Researchers found that “increases in smoke nicotine yield per cigarette averaged 1.6 percent each year, or about 11 percent over a seven-year period (1998-2005).” Nicotine is considered the primary addictive agent in cigarettes.

The new analysis, which builds on data gathered by the Massachusetts Department of Public Health (MDPH), established two main conclusions. First, researchers claim that manufacturers accomplished the increase “not only by intensifying the concentration of nicotine in the tobacco but also by modifying several design features of cigarettes to increase the number of puffs per cigarette.
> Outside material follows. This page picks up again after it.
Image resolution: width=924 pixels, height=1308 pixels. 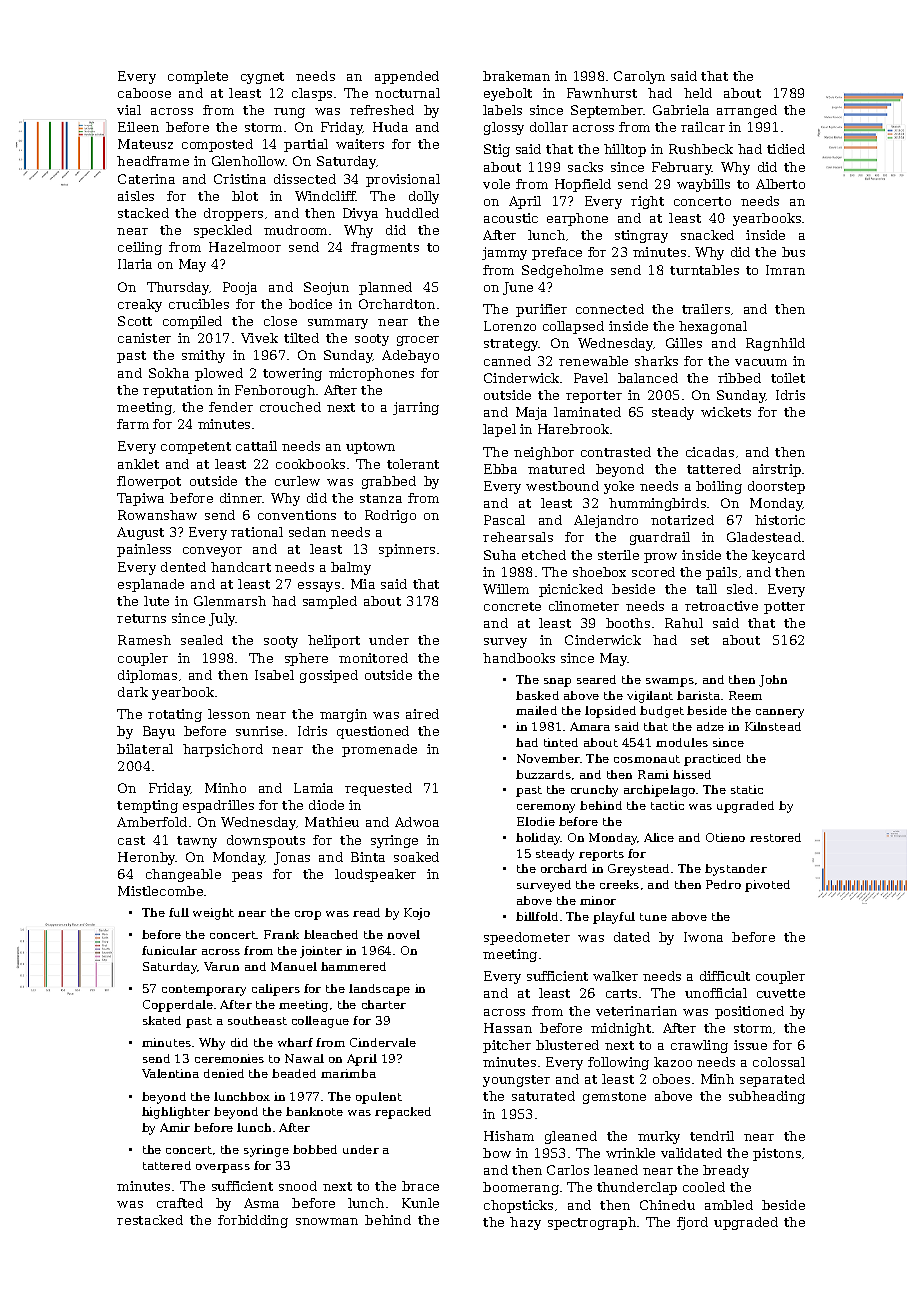 I want to click on espadrilles, so click(x=218, y=806).
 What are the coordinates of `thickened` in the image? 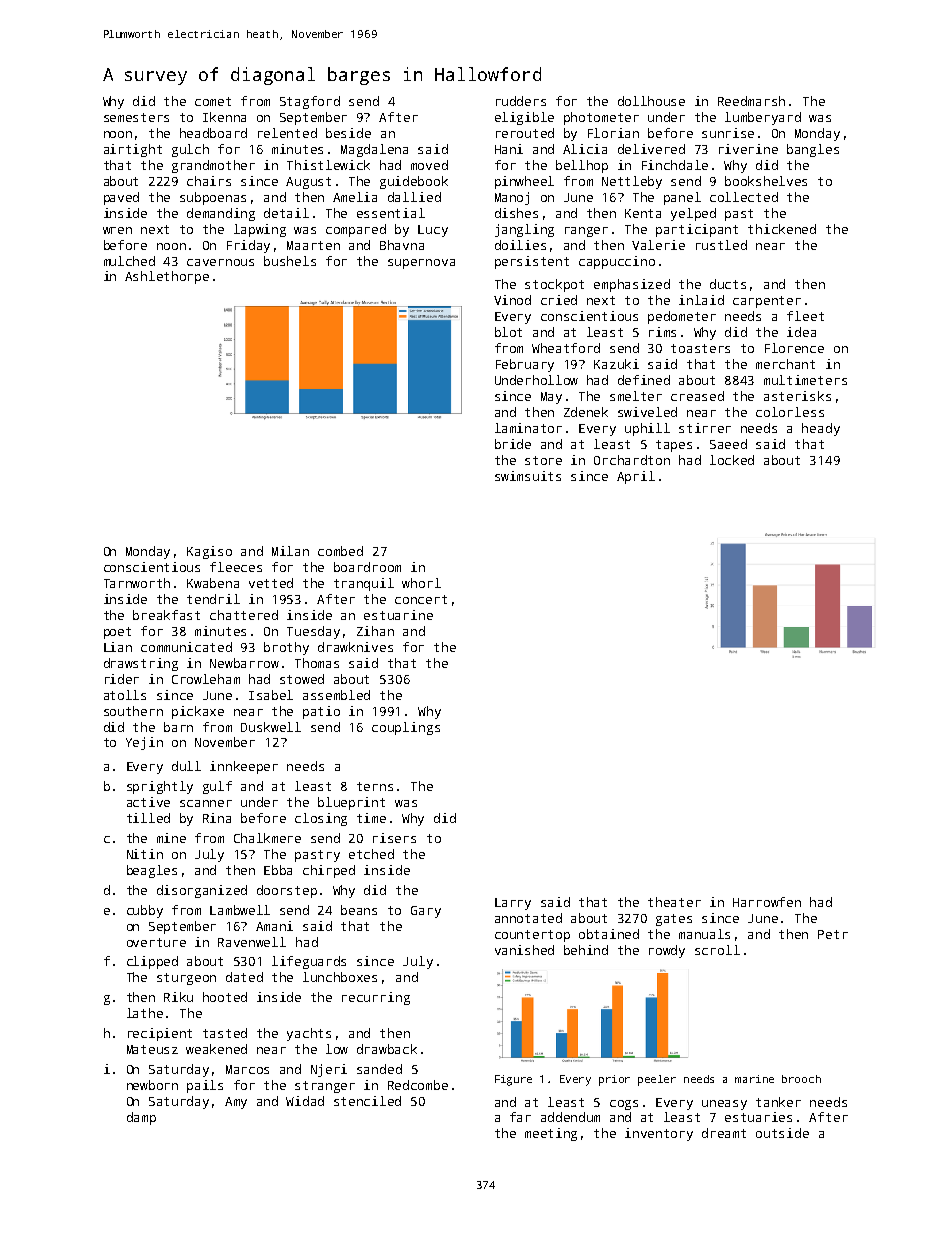 It's located at (782, 229).
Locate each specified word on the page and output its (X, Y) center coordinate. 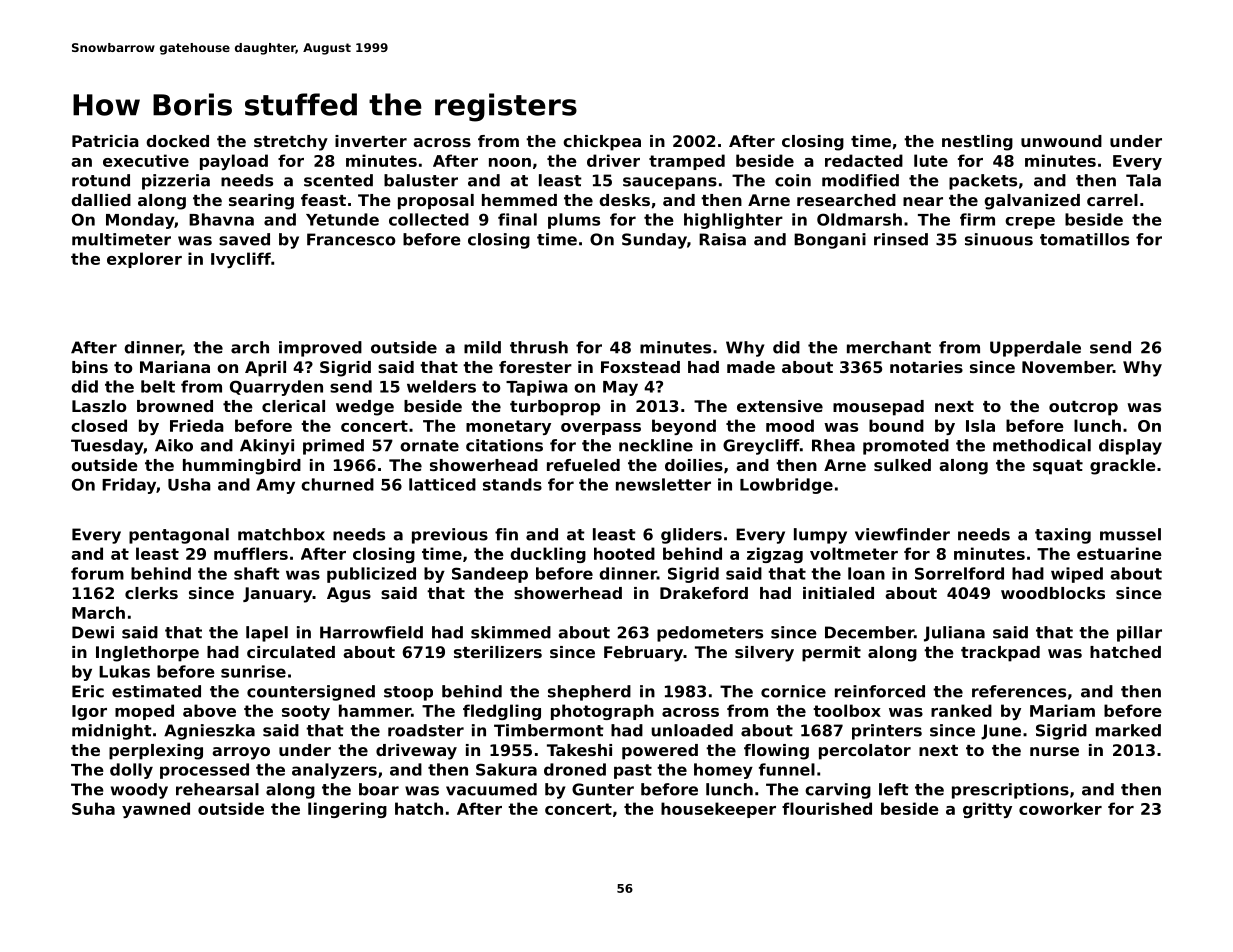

The end result is a product that is potentially more addictive.” The second major finding is that “smoke nicotine yields were increased in the cigarettes of each of the four major manufacturers and across all the major cigarette market categories (e.g. mentholated, non-mentholated, full-flavor, light, ultralight).”

“Cigarettes are finely tuned drug delivery devices, designed to perpetuate a tobacco pandemic,” said Howard Koh, associate dean for public health practice at HSPH and a former commissioner of public health for Massachusetts. “Yet precise information about these products remains shrouded in secrecy, hidden from the public. Policy actions today requiring the tobacco industry to disclose critical information about nicotine and product design could protect the next generation from the tragedy of addiction.”

“Our findings call into serious question whether the tobacco industry has changed at all in its pursuit of addicting smokers since signing the Master Settlement Agreement of 1998 with the State Attorneys General,” said Gregory Connolly, director of HSPH’s Tobacco Control Research Program. “Our analysis shows that the companies have been subtly increasing the drug nicotine year by year in their cigarettes, without any warning to consumers, since the settlement. Scrutiny by the Attorneys General is imperative. Proposed federal legislation has been filed by Senator Edward Kennedy (D-Ma.) that would address this abuse and bring the tobacco industry under the rules that regulate other manufacturers of drugs.”

According to the HSPH, cigarettes are responsible for an estimated 438,000 premature deaths (about 1 in every 5 deaths) annually in the U.S., and approximately 900,000 people become addicted to tobacco every year.